## What you are asked to do
Copy each record below faithfully, leaving out images.

Stored records
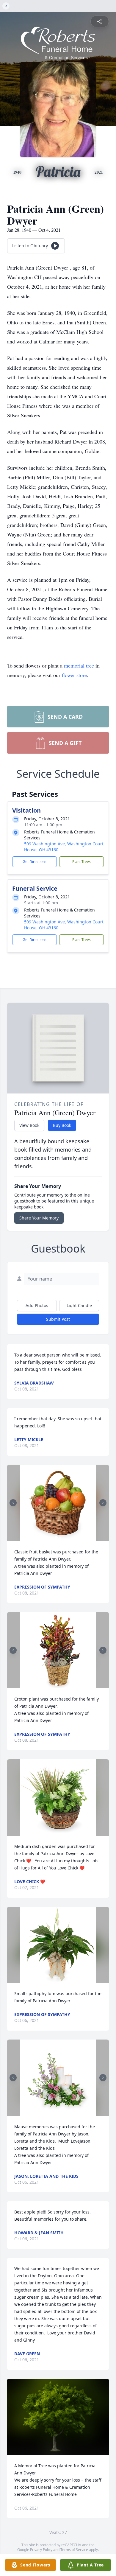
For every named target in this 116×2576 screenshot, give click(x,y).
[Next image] (102, 1502)
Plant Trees (81, 861)
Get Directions (34, 861)
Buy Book (62, 1125)
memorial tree (79, 665)
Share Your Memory (39, 1218)
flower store (74, 675)
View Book (29, 1125)
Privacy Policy (41, 2549)
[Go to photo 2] (60, 1537)
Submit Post (58, 1319)
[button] (58, 1503)
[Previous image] (13, 1502)
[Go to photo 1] (56, 1537)
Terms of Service (74, 2549)
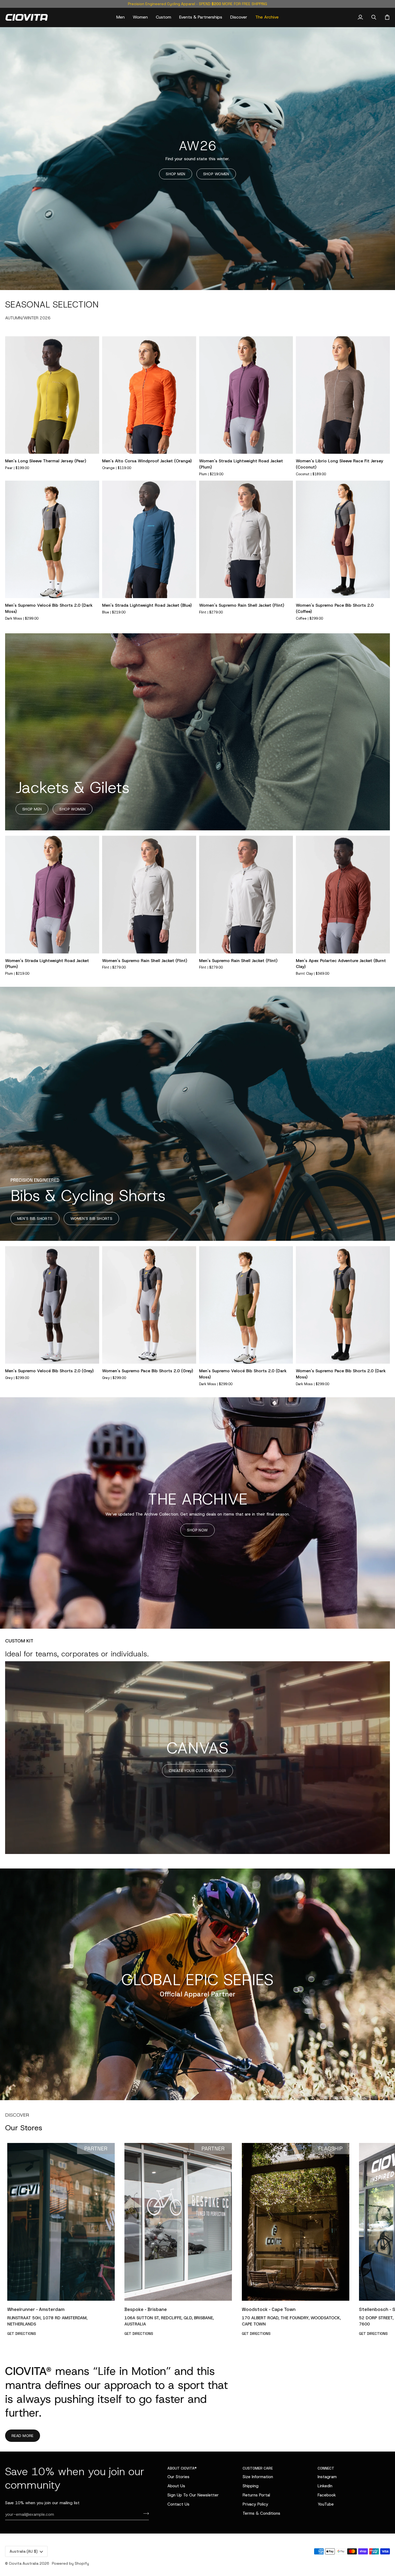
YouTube (326, 2504)
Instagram (327, 2476)
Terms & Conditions (261, 2513)
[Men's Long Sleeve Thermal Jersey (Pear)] (52, 395)
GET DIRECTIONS (21, 2333)
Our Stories (178, 2476)
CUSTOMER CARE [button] (258, 2468)
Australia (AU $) (24, 2551)
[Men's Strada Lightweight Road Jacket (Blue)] (149, 539)
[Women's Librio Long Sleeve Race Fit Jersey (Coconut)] (343, 395)
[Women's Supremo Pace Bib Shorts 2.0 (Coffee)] (343, 539)
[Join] (144, 2513)
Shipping (250, 2486)
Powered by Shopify (70, 2563)
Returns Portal (256, 2495)
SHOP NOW (197, 1530)
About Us (176, 2486)
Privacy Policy (255, 2504)
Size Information (258, 2476)
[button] (120, 17)
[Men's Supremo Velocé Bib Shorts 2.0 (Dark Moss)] (52, 539)
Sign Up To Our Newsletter (193, 2495)
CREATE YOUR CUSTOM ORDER (197, 1770)
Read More (23, 2435)
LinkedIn (325, 2486)
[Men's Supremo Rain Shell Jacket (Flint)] (246, 894)
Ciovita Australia (23, 2563)
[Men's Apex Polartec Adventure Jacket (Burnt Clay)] (343, 894)
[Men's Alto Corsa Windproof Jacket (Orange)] (149, 395)
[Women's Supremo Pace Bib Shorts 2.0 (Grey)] (149, 1305)
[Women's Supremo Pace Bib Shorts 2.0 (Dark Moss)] (343, 1305)
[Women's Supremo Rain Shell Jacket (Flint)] (246, 539)
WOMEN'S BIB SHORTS (91, 1218)
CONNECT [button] (326, 2468)
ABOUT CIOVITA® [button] (182, 2468)
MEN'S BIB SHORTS (35, 1218)
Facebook (327, 2495)
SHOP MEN (175, 174)
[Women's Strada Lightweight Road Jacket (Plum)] (246, 395)
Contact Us (178, 2504)
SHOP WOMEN (216, 174)
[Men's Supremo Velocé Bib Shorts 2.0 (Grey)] (52, 1305)
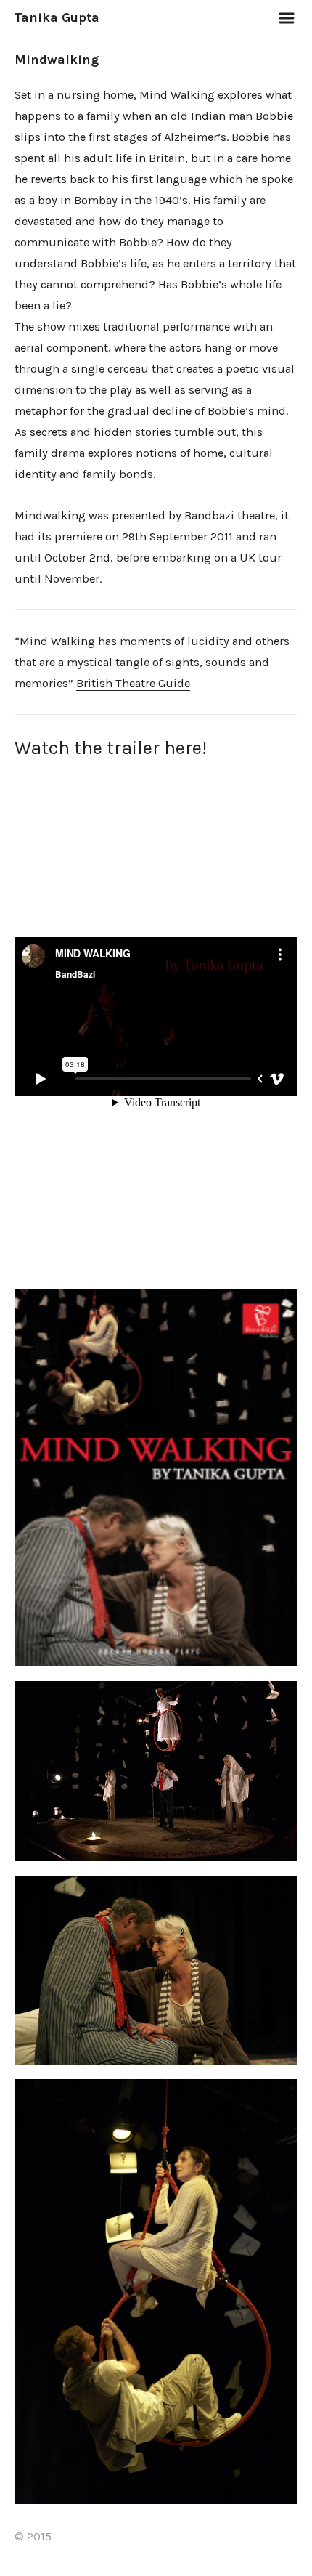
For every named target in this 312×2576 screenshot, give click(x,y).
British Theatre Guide (133, 683)
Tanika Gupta (57, 17)
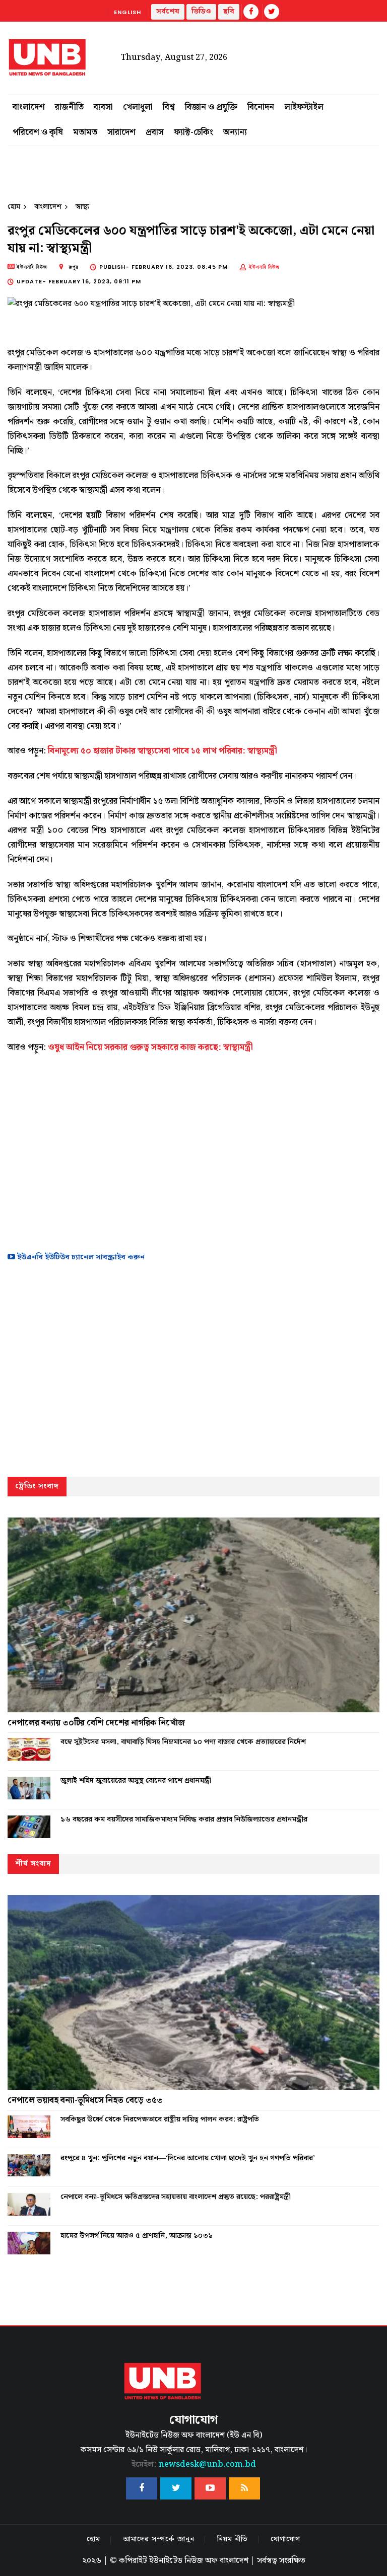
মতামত (85, 132)
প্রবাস (155, 132)
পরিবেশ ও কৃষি (38, 132)
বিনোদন (260, 107)
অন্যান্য (235, 132)
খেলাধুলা (138, 107)
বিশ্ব (169, 107)
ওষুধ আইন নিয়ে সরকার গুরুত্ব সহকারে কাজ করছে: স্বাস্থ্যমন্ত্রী (150, 1047)
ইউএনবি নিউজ (264, 267)
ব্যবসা (103, 107)
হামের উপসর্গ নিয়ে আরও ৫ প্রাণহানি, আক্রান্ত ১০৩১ (136, 2236)
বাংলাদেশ (29, 107)
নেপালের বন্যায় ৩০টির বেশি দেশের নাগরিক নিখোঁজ (96, 1723)
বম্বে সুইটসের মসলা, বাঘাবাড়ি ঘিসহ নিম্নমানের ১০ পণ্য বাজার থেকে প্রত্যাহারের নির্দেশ (183, 1742)
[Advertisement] (193, 1150)
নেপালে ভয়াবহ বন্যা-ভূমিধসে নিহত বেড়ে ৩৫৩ (85, 2100)
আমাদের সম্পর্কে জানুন (159, 2539)
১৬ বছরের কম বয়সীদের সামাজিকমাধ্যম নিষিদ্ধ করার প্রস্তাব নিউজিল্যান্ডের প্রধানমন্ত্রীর (183, 1819)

## Answer space
For every named target in this 116×2576 screenshot, give click(x,y).
[Next image] (102, 1502)
Plant Trees (81, 861)
Get Directions (34, 861)
Buy Book (62, 1125)
memorial tree (79, 665)
Share Your Memory (39, 1218)
flower store (74, 675)
View Book (29, 1125)
Privacy Policy (41, 2549)
[Go to photo 2] (60, 1537)
Submit Post (58, 1319)
[button] (58, 1503)
[Previous image] (13, 1502)
[Go to photo 1] (56, 1537)
Terms of Service (74, 2549)
YouTube (326, 2504)
Instagram (327, 2476)
Terms & Conditions (261, 2513)
[Men's Long Sleeve Thermal Jersey (Pear)] (52, 395)
GET DIRECTIONS (21, 2333)
Our Stories (178, 2476)
CUSTOMER CARE [button] (258, 2468)
Australia (AU $) (24, 2551)
[Men's Strada Lightweight Road Jacket (Blue)] (149, 539)
[Women's Librio Long Sleeve Race Fit Jersey (Coconut)] (343, 395)
[Women's Supremo Pace Bib Shorts 2.0 (Coffee)] (343, 539)
[Join] (144, 2513)
Shipping (250, 2486)
Powered by Shopify (70, 2563)
Returns Portal (256, 2495)
SHOP NOW (197, 1530)
About Us (176, 2486)
Privacy Policy (255, 2504)
Size Information (258, 2476)
[button] (120, 17)
[Men's Supremo Velocé Bib Shorts 2.0 (Dark Moss)] (52, 539)
Sign Up To Our Newsletter (193, 2495)
CREATE YOUR CUSTOM ORDER (197, 1770)
Read More (23, 2435)
LinkedIn (325, 2486)
[Men's Supremo Rain Shell Jacket (Flint)] (246, 894)
Ciovita Australia (23, 2563)
[Men's Apex Polartec Adventure Jacket (Burnt Clay)] (343, 894)
[Men's Alto Corsa Windproof Jacket (Orange)] (149, 395)
[Women's Supremo Pace Bib Shorts 2.0 (Grey)] (149, 1305)
[Women's Supremo Pace Bib Shorts 2.0 (Dark Moss)] (343, 1305)
[Women's Supremo Rain Shell Jacket (Flint)] (246, 539)
WOMEN'S BIB SHORTS (91, 1218)
CONNECT [button] (326, 2468)
ABOUT CIOVITA® [button] (182, 2468)
MEN'S BIB SHORTS (35, 1218)
Facebook (327, 2495)
SHOP MEN (175, 174)
[Women's Strada Lightweight Road Jacket (Plum)] (246, 395)
Contact Us (178, 2504)
SHOP WOMEN (216, 174)
[Men's Supremo Velocé Bib Shorts 2.0 (Grey)] (52, 1305)
For every named target in this 312×2576 screenshot, give click(x,y).
British Theatre Guide (133, 683)
Tanika Gupta (57, 17)
মতামত (85, 132)
প্রবাস (155, 132)
পরিবেশ ও কৃষি (38, 132)
বিনোদন (260, 107)
অন্যান্য (235, 132)
খেলাধুলা (138, 107)
বিশ্ব (169, 107)
ওষুধ আইন নিয়ে সরকার গুরুত্ব সহকারে কাজ করছে: স্বাস্থ্যমন্ত্রী (150, 1047)
ইউএনবি নিউজ (264, 267)
ব্যবসা (103, 107)
হামের উপসর্গ নিয়ে আরও ৫ প্রাণহানি, আক্রান্ত ১০৩১ (136, 2236)
বাংলাদেশ (29, 107)
নেপালের বন্যায় ৩০টির বেশি দেশের নাগরিক নিখোঁজ (96, 1723)
বম্বে সুইটসের মসলা, বাঘাবাড়ি ঘিসহ নিম্নমানের ১০ পণ্য বাজার থেকে প্রত্যাহারের নির্দেশ (183, 1742)
[Advertisement] (193, 1150)
নেপালে ভয়াবহ বন্যা-ভূমিধসে নিহত বেড়ে ৩৫৩ (85, 2100)
আমাদের সম্পর্কে জানুন (159, 2539)
১৬ বছরের কম বয়সীদের সামাজিকমাধ্যম নিষিদ্ধ করার প্রস্তাব নিউজিল্যান্ডের প্রধানমন্ত্রীর (183, 1819)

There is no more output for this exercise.